ATN Jaya TV
- Logo used since 1999
- Country: Canada
- Broadcast area: National
- Headquarters: Markham, Ontario

Programming
- Picture format: 480i SDTV

Ownership
- Owner: Asian Television Network (name licensed by All India Anna Dravida Munnetra Kazhagam)

History
- Former names: ATN Tamil Channel

Links
- Website: ATN Jaya TV

= ATN Jaya TV =

ATN Jaya TV (still unofficially known as ATN Tamil) is a Canadian exempt Category B Tamil language specialty channel owned by Asian Television Network (ATN). It broadcasts programming from Jaya TV, a popular television channel from India, and Canadian content.

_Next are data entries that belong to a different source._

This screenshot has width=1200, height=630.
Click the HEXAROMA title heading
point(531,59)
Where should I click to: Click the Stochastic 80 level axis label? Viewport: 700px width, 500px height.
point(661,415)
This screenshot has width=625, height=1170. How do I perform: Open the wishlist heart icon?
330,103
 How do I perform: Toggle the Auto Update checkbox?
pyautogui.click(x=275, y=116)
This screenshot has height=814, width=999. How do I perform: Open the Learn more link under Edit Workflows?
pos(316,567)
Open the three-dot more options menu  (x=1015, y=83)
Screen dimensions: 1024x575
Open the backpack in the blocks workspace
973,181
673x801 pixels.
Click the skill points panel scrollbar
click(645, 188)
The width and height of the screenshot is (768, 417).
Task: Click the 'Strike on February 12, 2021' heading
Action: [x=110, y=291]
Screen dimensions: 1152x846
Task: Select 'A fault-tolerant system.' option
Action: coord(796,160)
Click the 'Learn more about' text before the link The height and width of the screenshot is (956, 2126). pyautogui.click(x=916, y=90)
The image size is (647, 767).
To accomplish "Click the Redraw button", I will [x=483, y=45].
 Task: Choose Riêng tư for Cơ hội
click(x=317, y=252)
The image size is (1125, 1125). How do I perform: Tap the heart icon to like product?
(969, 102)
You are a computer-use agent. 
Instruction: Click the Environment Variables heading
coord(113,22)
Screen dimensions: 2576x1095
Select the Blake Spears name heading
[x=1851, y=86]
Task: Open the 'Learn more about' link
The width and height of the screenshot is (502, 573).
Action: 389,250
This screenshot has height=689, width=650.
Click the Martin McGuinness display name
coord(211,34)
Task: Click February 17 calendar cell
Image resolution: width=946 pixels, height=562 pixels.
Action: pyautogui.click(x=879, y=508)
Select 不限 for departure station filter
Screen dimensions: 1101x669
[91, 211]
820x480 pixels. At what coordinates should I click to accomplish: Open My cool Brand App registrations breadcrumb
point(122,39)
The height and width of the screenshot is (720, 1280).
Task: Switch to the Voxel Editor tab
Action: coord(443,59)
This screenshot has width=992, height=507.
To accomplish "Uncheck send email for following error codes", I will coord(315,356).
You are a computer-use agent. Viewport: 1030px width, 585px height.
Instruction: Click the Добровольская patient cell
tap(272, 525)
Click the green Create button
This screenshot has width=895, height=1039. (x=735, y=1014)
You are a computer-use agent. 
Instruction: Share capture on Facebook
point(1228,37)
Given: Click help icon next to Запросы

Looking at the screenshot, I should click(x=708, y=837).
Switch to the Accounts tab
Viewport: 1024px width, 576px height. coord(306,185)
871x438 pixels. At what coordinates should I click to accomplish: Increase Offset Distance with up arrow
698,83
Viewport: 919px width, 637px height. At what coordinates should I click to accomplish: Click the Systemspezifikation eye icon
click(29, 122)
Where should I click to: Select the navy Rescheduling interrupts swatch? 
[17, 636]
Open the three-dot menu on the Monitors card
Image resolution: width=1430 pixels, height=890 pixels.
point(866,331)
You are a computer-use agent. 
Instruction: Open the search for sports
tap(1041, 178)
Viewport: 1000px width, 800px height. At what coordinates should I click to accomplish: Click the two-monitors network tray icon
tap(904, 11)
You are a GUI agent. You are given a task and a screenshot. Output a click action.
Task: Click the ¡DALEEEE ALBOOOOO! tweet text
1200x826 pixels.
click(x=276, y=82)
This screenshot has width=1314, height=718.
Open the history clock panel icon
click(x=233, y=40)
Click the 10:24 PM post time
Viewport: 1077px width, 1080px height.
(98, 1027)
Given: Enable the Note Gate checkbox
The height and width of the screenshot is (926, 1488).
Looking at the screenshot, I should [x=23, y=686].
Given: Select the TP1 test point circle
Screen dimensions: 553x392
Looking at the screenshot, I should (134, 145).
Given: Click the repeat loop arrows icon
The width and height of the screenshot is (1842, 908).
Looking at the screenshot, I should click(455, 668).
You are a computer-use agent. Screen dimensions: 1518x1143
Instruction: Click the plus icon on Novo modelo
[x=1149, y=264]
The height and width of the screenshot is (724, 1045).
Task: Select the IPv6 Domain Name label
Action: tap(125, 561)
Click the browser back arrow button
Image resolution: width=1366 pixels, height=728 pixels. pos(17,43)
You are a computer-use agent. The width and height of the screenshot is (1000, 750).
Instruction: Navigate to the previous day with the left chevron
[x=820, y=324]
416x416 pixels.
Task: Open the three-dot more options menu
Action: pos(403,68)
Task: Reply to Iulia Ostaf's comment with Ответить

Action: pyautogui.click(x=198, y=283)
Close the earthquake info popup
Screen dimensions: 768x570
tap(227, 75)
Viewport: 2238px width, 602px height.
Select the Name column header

Programming includes dramas, sitcoms, talk shows, movies and more. ATN Jaya TV was previously known on air as ATN Tamil Channel before a deal with Jaya TV was made and the name change occurred.

==History==
On November 24, 2000, ATN was granted approval from the Canadian Radio-television and Telecommunications Commission (CRTC) to launch a television channel called Tamil Channel, described as "The licensee shall provide a national ethnic Category 2 specialty television service targeting the Tamil-speaking community."

On August 30, 2013, the CRTC approved Asian Television Network's request to convert ATN Jaya TV from a licensed Category B specialty service to an exempted Cat. B third language service.